AUSWAHL –
Rechte Parteien siegen bei Parlamentswahl. Merkel-Vertrauter Bojko Borissow vor zweiter Amtszeit als Ministerpräsident

Von Roland Zschächner *

Am vergangenen Sonntag haben in Bulgarien die zweiten vorgezogenen Parlamentswahlen innerhalb von 17 Monaten stattgefunden. Nach dem bisherigen Stand der Auszählung ging die bisherige Oppositionspartei »Bürger für eine europäische Entwicklung Bulgariens« (GERB) unter dem Vorsitzenden und Gründer Bojko Borissow als Gewinnerin aus der Abstimmung hervor. Sie errang laut der Zeitung Standart 32,66 Prozent der Stimmen. Zweitstärkste Kraft wurde mit 15,34 Prozent die Sozialistische Partei (BSP), gefolgt von der »Bewegung für Demokratie und Freiheit« (DPS), die angibt, die Interessen der türkischen und anderer Minderheiten zu vertreten. Die DPS erhielt 14,75 Prozent der Wählerstimmen. In der Narodno Sabranie werden noch weitere fünf Parteien vertreten sein, darunter der konservative »Reformblock« (RB) um Meglena Kunewa, der auf 8,8 Prozent der Stimmen kam. Außerdem gelang der rassistischen und extrem nationalistischen Partei »Ataka« mit 4,6 Prozent knapp der Sprung über Vierprozenthürde. Das endgültige Wahlergebnis soll am Mittwoch bekanntgegeben werden.

Die vorgezogenen Wahlen mussten abgehalten werden, nachdem die Regierung aus der BSP-geführten »Koalition für Bulgarien« und der DPS im Juli dieses Jahres zerbrochen war. Dem vorausgegangen waren Proteste aufgrund der anhaltenden Bankenkrise und das schlechte Abschneiden der Sozialisten bei der EU-Wahl im Mai.

Koordinatendaten der Einträge

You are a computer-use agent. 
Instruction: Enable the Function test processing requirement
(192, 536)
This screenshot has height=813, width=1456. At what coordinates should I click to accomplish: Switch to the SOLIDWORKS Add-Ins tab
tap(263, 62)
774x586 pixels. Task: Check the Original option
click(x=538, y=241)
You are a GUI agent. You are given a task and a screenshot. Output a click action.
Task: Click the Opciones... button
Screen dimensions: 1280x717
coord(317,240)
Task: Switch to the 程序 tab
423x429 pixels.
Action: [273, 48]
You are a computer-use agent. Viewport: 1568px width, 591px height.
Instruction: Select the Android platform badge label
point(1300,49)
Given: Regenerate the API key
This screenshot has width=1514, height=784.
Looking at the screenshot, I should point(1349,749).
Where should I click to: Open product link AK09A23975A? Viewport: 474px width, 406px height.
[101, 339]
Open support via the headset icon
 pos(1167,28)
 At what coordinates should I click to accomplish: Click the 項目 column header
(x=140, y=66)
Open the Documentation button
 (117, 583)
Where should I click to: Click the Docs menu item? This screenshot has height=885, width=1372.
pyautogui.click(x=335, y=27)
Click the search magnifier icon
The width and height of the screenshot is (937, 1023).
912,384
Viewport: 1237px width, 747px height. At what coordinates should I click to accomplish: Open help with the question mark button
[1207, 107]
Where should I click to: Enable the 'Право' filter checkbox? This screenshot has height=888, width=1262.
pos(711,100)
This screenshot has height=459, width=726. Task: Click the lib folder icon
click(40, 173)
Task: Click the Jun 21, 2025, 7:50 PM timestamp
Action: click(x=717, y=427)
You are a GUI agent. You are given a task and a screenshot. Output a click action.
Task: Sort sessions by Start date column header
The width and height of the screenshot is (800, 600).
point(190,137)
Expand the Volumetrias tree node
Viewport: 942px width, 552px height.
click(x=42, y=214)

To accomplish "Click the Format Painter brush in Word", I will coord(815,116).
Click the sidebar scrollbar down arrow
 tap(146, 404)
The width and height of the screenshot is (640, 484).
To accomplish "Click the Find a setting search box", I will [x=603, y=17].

AUFGABEN –
(1) Beantworte anhand des Textes zur bulgarischen Parlamentswahl:
(a) Wie viel Prozent der Stimmen errang die GERB laut der Zeitung Standart?
(b) An welchem Tag soll das endgültige Wahlergebnis bekanntgegeben werden?
(c) In welchem Monat zerbrach die Regierung aus der »Koalition für Bulgarien« und der DPS?
(2) Fasse im Text zur bulgarischen Parlamentswahl den Absatz, der mit „Die vorgezogenen Wahlen mussten“ beginnt, als kurze Stichpunktliste zusammen.

ANTWORTEN –
(1)
(a) 32,66 Prozent
(b) Am Mittwoch
(c) Im Juli

(2)
- Vorgezogene Wahlen wurden nötig, weil die Regierung zerbrach.
- Die Regierung bestand aus der BSP-geführten »Koalition für Bulgarien« und der DPS und zerbrach im Juli dieses Jahres.
- Vorausgegangen waren Proteste wegen der anhaltenden Bankenkrise.
- Vorausgegangen war auch das schlechte Abschneiden der Sozialisten bei der EU-Wahl im Mai.